The purpose of this article is to make it clear that as a consequence of the general principle of the binding character of the contract (see Art. 1.3) performance must be rendered as long as it is possible and regardless of the burden it may impose on the performing party. In other words, even if a party experiences heavy losses instead of the expected profits or the performance has become meaningless for that party the terms of the contract must nevertheless be respected.
In January 1990 A, a forwarding agent, enters into a two-year shipping contract with B, a carrier. Under the contract B is bound to ship certain goods from Hamburg to New York at a fixed price, on a monthly basis throughout the two-year period. Alleging a substantial increase in the price of fuel in the aftermath of the 1990 Gulf crisis, B requests a five per cent increase in the rate for August 1990. B is not entitled to such an increase because B bears the risk of its performance becoming more onerous.

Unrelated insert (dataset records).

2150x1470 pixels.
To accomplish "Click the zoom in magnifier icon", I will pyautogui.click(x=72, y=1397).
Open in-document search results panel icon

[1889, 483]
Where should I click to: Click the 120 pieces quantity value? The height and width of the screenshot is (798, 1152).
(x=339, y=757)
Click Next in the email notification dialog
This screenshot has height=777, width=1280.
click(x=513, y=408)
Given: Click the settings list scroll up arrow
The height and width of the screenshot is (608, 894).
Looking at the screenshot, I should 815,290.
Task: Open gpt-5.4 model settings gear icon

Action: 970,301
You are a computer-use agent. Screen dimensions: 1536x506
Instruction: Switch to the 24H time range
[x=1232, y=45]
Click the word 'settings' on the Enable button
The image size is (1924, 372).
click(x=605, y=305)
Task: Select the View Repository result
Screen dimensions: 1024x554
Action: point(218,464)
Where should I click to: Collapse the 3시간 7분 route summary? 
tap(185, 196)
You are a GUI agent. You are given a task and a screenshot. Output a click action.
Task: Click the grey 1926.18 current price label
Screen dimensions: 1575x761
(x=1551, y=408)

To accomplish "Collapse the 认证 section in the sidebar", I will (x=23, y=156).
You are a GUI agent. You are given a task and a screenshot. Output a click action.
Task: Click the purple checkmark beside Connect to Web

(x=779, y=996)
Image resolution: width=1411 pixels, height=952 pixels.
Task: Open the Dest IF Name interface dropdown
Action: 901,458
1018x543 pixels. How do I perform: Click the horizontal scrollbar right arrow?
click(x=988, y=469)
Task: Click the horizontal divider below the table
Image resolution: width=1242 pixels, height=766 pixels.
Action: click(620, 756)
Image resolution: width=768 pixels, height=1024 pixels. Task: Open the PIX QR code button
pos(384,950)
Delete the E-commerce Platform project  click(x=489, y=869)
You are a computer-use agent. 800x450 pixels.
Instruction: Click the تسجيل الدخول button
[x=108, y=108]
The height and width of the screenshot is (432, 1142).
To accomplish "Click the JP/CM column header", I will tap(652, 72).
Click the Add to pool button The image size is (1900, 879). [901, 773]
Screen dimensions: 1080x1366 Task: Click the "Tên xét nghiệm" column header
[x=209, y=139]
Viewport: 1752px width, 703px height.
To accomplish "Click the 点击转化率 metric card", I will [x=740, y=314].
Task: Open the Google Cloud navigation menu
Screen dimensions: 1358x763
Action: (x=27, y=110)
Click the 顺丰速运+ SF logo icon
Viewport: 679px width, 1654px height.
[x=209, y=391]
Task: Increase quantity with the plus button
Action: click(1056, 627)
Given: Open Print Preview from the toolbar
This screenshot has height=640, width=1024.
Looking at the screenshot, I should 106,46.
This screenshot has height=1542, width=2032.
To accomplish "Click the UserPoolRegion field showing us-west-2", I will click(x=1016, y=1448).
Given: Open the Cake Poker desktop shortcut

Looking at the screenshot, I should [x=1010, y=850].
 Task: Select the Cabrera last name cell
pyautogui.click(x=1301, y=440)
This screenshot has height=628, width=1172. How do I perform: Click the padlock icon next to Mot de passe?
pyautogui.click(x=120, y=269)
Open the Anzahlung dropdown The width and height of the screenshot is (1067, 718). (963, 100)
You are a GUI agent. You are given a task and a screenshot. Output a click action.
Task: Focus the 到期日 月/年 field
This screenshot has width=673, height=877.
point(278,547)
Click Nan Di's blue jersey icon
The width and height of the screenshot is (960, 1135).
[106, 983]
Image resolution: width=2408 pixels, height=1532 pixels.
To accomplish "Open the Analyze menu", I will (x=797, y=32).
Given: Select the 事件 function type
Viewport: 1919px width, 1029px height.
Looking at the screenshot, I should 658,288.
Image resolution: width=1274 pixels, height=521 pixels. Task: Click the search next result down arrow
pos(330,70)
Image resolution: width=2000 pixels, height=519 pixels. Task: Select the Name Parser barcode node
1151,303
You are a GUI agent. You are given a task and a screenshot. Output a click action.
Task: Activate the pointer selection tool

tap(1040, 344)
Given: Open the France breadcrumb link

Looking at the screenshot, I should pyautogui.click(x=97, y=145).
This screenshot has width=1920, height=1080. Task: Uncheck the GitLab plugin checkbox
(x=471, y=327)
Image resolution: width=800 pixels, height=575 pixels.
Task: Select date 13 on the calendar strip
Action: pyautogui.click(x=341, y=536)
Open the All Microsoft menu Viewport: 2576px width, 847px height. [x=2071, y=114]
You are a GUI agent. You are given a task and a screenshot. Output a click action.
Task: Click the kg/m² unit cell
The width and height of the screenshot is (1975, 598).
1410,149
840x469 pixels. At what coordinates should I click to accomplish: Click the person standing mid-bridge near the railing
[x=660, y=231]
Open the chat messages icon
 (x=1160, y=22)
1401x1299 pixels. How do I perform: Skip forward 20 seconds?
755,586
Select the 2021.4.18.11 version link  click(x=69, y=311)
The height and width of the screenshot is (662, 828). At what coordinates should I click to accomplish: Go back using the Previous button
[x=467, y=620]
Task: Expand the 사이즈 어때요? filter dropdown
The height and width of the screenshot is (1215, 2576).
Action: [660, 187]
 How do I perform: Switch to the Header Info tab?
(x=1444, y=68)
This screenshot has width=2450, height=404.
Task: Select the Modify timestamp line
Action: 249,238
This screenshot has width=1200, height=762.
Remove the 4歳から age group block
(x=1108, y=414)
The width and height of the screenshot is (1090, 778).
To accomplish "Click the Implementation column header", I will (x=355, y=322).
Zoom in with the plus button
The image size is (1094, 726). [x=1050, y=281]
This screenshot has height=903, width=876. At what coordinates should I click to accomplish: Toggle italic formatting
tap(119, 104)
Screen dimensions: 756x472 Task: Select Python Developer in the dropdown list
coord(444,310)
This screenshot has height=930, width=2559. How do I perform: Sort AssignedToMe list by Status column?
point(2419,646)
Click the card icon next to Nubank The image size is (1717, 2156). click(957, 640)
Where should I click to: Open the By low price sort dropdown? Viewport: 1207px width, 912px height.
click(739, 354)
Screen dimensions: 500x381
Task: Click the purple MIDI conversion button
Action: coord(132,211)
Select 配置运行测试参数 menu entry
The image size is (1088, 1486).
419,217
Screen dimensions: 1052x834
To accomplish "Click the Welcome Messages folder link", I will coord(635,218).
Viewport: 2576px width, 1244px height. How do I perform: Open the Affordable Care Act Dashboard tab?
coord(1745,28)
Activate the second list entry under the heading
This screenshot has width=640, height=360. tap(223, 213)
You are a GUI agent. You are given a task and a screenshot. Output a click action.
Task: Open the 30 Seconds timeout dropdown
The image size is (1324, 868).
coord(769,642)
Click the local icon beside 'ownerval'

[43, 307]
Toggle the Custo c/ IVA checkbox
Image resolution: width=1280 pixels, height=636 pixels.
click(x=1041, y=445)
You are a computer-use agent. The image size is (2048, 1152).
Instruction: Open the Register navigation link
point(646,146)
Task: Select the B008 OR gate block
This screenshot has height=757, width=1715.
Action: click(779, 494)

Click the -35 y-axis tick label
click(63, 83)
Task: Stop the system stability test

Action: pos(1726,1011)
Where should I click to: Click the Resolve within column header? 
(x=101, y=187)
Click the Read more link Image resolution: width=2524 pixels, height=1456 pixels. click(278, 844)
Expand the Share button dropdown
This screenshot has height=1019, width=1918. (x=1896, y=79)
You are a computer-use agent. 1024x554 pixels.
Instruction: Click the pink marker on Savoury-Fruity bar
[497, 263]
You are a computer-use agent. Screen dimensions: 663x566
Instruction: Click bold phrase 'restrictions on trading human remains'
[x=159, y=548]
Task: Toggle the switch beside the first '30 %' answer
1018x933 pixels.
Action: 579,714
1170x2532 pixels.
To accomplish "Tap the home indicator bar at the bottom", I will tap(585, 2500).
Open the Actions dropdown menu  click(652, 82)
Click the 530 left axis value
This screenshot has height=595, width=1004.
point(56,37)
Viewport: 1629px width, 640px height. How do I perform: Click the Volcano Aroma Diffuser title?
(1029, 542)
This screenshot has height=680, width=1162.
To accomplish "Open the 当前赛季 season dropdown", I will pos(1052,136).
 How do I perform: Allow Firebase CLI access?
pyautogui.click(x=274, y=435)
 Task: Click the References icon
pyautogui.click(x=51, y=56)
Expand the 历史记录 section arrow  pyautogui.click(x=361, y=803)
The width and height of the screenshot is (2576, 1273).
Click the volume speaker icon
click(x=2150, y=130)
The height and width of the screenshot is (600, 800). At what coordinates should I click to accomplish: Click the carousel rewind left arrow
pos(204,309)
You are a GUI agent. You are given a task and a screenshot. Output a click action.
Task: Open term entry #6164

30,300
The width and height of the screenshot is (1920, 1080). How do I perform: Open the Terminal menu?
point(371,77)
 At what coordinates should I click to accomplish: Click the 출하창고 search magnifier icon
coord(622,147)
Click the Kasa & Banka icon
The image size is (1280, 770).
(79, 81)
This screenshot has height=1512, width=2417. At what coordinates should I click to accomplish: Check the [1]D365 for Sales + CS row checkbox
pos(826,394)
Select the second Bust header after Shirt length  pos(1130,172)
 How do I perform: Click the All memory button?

The principle of the binding character of the contract is not however an absolute one. When supervening circumstances are such that they lead to a fundamental alteration of the equilibrium of the contract, they create an exceptional situation referred to in these Principles as "hardship" and dealt with in the following articles of this section.
The phenomenon of hardship has been acknowledged by various legal systems under the guise of other concepts such as frustration of purpose, Wegfall der Geschäftsgrundlage, imprévision, eccessiva onerosità sopravvenuta, etc. The term "hardship" was chosen because it is widely known in international trade practice as confirmed by the inclusion in many international contracts of so-called "hardship clauses".